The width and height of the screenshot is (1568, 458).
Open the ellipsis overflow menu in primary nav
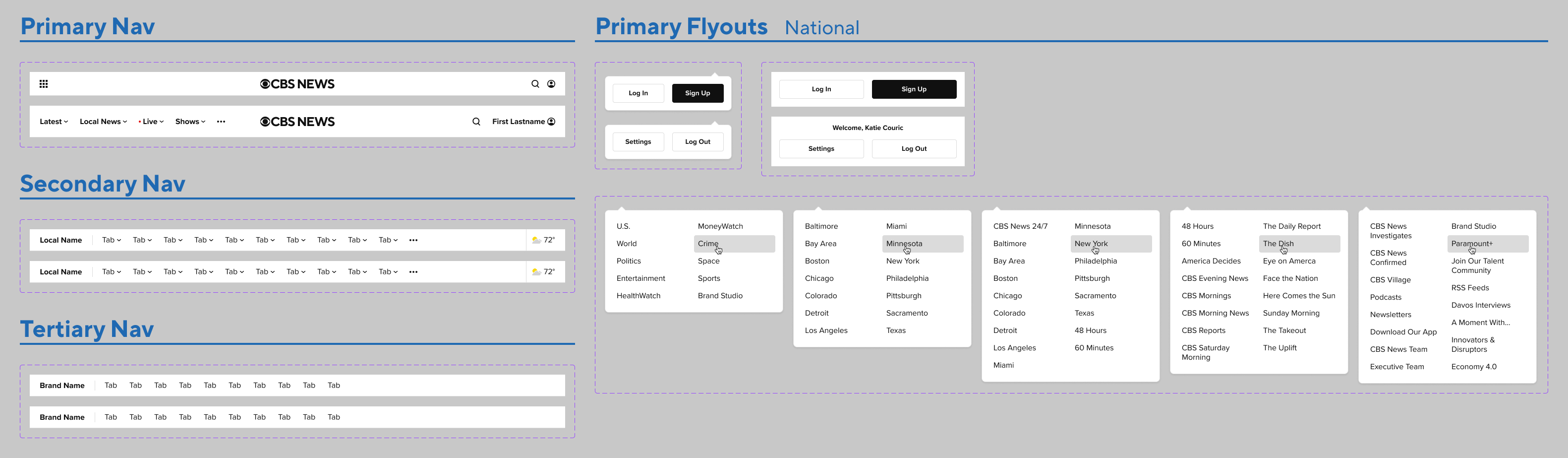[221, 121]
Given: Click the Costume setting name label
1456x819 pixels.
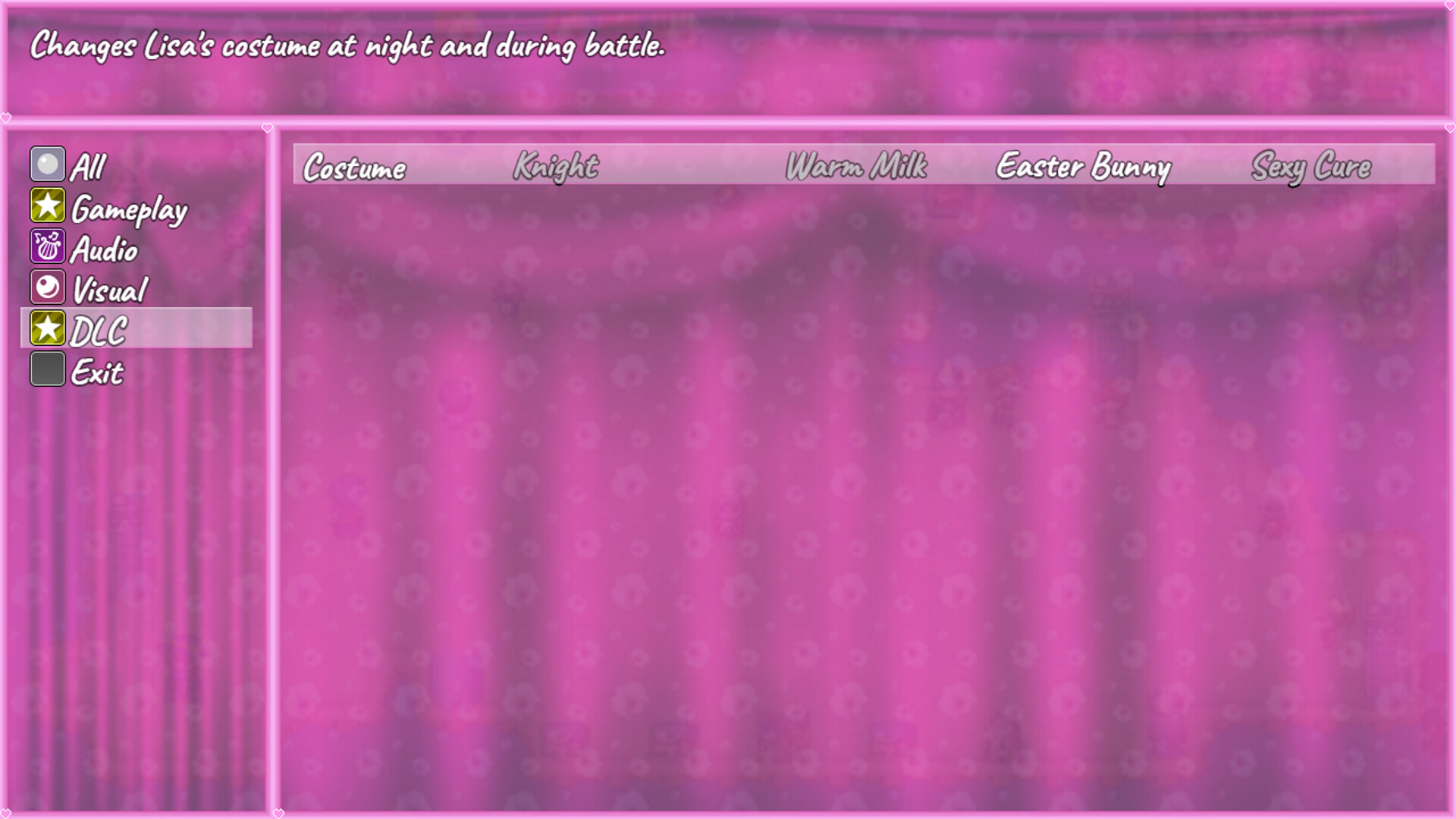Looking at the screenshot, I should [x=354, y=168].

[TASK DESCRIPTION]: The material shown above is to be repeated verbatim, and its pictures are to be omitted.

[EXERCISE SOLUTION]:
The width and height of the screenshot is (1568, 458).
Open the ellipsis overflow menu in primary nav
[221, 121]
Given: Click the Costume setting name label
1456x819 pixels.
Looking at the screenshot, I should [x=354, y=168].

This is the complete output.